What is needed:
Word for word, transcribe every line from the one holding "You are a computer-use agent." through the end of the records, but not the pictures.

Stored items
-- -- --

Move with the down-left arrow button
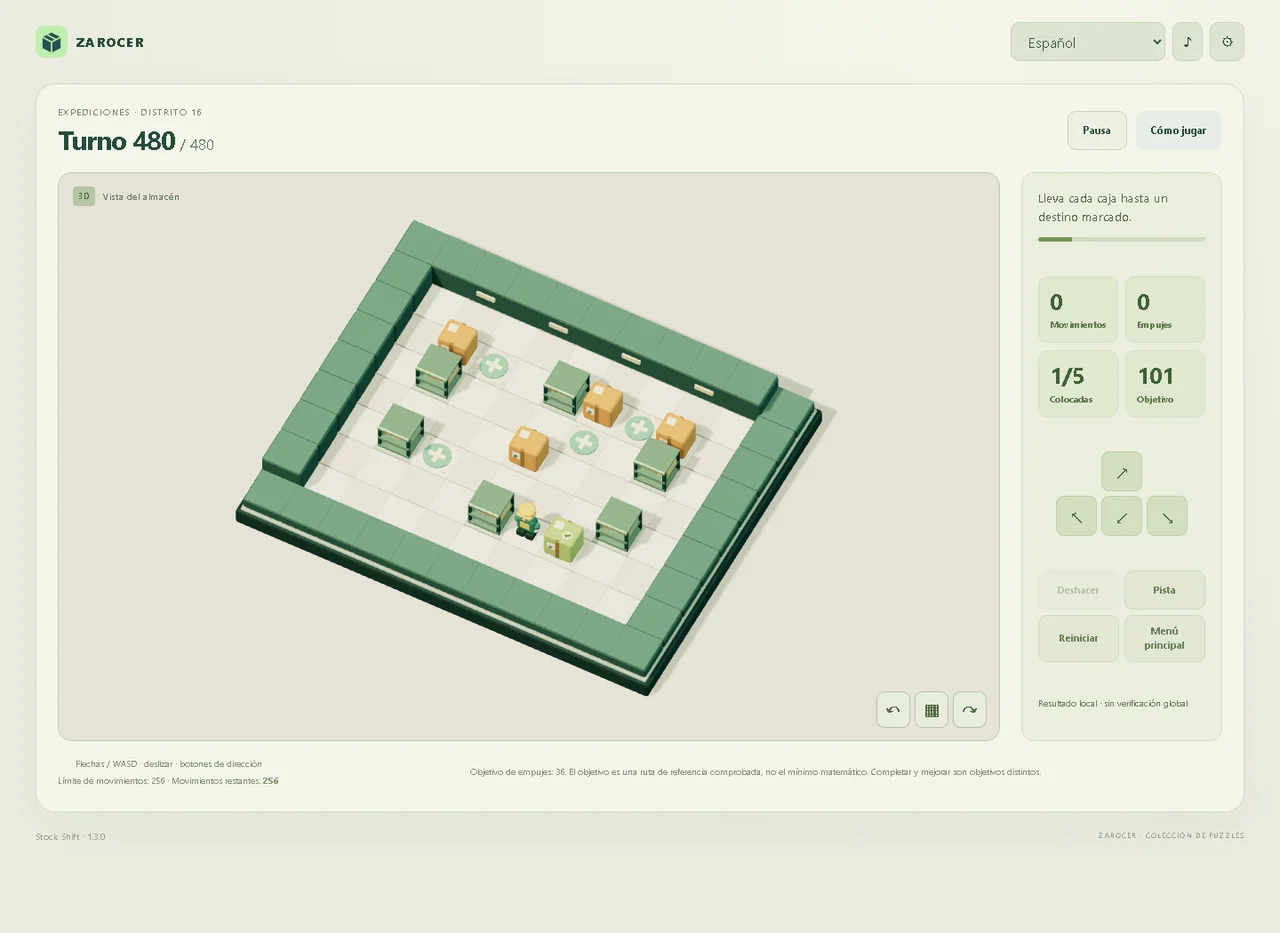Viewport: 1280px width, 933px height. (x=1121, y=516)
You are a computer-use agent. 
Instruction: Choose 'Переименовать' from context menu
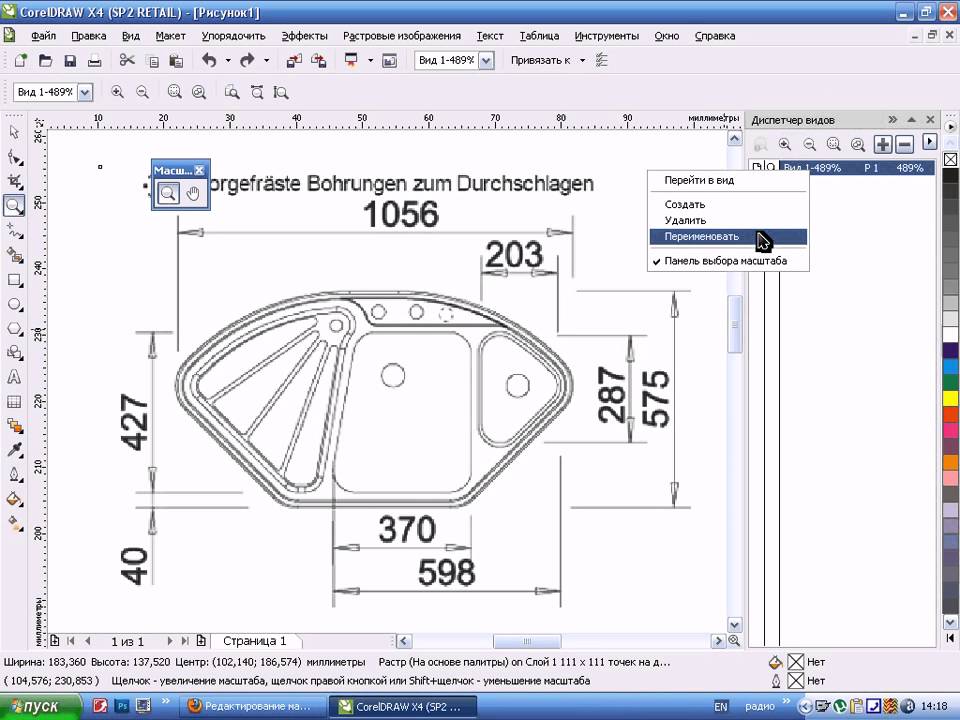(701, 237)
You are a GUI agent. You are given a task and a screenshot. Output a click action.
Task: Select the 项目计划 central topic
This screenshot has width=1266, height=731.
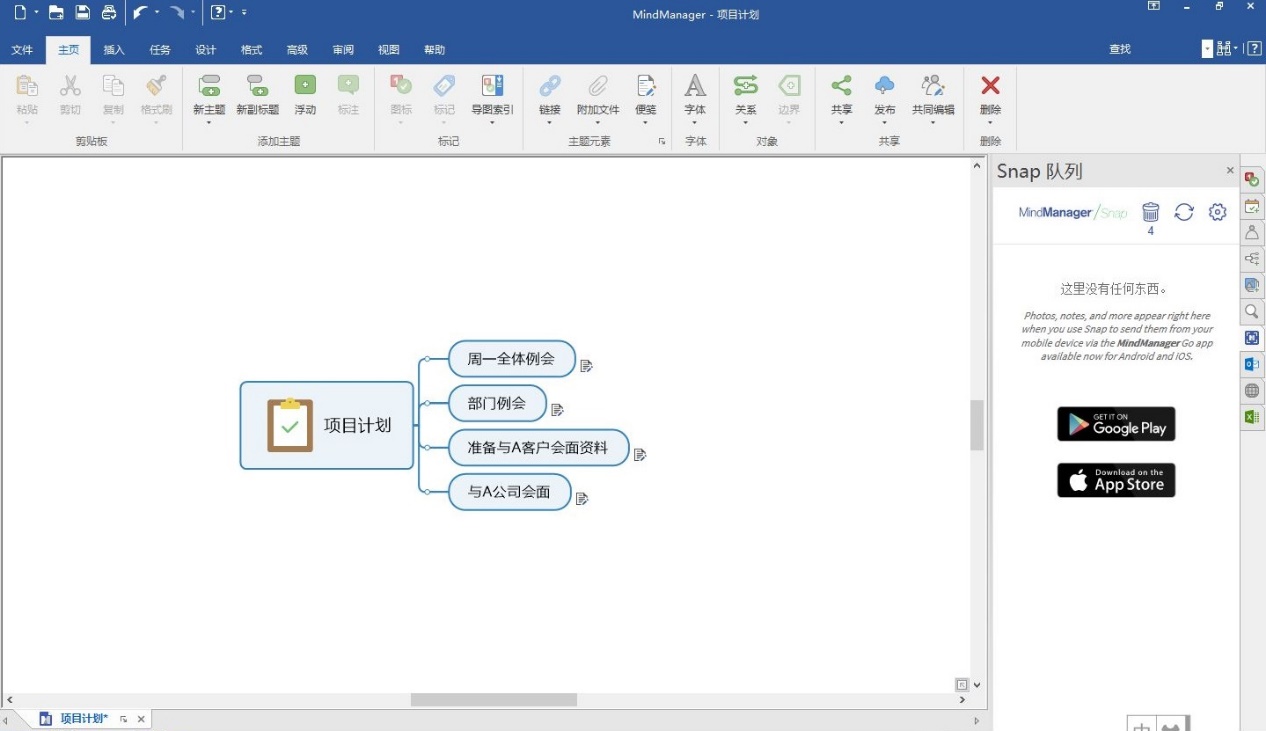coord(327,425)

-- -- --

Answer section:
You are a computer-use agent. 
Instruction: Choose 'Переименовать' from context menu
(701, 237)
You are a GUI agent. You are given a task and a screenshot. Output a click action.
Task: Select the 项目计划 central topic
This screenshot has width=1266, height=731.
coord(327,425)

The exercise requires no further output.